The Harrison Township Fire Department hosted an IU Health Lifeline Air Ambulance training session Monday evening on the grounds of Westside Community Church, located on Columbus’ west side. The training session focused on areas including landing zones, aircraft familiarization, loading of patient and ground-to-air radio communications.
The training session, which was attended by dozens of area first-responders and firefighters, professional and volunteer, addressed potential hazards to responders as they operate around the aircraft. Trevor Erickson, a Lifeline pilot with Metro Aviation, Inc., says that the hazards are many and include things that you may not think about. While the obvious dangers include helicopter blades and other moving parts, other hazards include power lines, light-poles and uneven landing surfaces. Noting the wind created by the helicopter blades, Erickson also reminded first-responders that it is important for them to suggest good landing areas, devoid of dry dirt and snow. By landing in those areas, he says that the helicopter can create brownout and whiteout conditions, potentially endangering the patient, first-responders and the helicopter crew. The wind generated from the helicopter, up to 100 mph, can also cause loose debris, hats, towels, tents and other items to be thrown around, said Erickson.
Erickson, and the rest of his crew, spoke to first-responders in a classroom setting for about an hour before training began. Responders were trained on the importance of finding good landing areas for the helicopter, preferably a flat, smooth area, like a parking lot, or a flat, grassy field. The practice focused on the loading of patients into the helicopter, both when the aircraft is off, called “cold-loading,” and when it is operational with blades activated, called “hot-loading.” Lifeline crew members stressed the importance of hot-load training, as a mistake by first-responders could lead to an injury or death, as well as compromise the safety of the crew and patient.
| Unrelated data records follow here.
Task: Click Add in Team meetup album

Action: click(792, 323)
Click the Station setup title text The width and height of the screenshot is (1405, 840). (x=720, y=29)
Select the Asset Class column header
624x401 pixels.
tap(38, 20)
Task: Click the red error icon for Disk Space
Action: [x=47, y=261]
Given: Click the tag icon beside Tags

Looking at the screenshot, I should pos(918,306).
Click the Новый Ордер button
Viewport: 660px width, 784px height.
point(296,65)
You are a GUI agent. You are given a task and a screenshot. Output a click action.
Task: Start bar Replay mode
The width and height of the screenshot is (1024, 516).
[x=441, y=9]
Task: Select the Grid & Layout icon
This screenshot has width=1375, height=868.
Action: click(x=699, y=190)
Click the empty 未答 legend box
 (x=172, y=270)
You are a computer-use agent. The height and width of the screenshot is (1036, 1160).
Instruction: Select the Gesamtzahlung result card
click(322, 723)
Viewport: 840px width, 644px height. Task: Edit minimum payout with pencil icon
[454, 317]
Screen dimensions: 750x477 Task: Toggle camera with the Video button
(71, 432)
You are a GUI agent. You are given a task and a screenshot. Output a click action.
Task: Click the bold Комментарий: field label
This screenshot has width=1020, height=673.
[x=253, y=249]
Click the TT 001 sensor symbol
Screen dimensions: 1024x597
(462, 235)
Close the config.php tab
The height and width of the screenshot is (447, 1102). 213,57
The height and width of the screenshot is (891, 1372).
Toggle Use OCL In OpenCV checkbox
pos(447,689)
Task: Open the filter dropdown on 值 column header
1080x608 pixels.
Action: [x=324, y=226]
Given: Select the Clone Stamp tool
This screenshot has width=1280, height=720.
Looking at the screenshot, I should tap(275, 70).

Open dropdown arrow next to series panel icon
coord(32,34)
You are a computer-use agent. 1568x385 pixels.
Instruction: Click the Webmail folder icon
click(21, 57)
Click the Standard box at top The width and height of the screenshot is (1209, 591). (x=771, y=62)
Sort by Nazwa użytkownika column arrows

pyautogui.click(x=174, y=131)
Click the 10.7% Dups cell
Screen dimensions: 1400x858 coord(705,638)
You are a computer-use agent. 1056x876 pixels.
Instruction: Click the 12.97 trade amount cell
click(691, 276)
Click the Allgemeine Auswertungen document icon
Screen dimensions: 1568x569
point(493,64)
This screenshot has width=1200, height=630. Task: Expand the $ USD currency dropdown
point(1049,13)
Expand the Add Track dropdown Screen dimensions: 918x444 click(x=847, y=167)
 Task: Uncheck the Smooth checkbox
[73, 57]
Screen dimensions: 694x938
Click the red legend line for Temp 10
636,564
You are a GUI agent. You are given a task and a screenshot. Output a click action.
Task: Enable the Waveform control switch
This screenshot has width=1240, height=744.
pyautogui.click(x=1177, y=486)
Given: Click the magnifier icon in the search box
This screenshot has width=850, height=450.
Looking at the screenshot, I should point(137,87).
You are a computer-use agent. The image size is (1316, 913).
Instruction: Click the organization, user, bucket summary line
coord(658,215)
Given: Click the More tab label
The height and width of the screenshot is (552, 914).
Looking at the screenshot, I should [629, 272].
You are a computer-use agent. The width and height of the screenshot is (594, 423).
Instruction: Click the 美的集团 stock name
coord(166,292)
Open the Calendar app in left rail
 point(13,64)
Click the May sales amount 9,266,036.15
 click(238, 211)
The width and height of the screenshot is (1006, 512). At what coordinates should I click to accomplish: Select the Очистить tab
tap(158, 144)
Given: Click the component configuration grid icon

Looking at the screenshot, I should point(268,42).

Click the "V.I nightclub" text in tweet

Several local agencies took part in the training. They included members of the Harrison Township Volunteer Fire Department, Southwest Volunteer Fire Department and the City of Columbus Fire Department. Capt. Mike Wilson, spokesman for the Columbus Fire Department, says that he was impressed with the training and turnout. He noted that it is important for all firefighters to be prepared for whatever the job calls on them to do.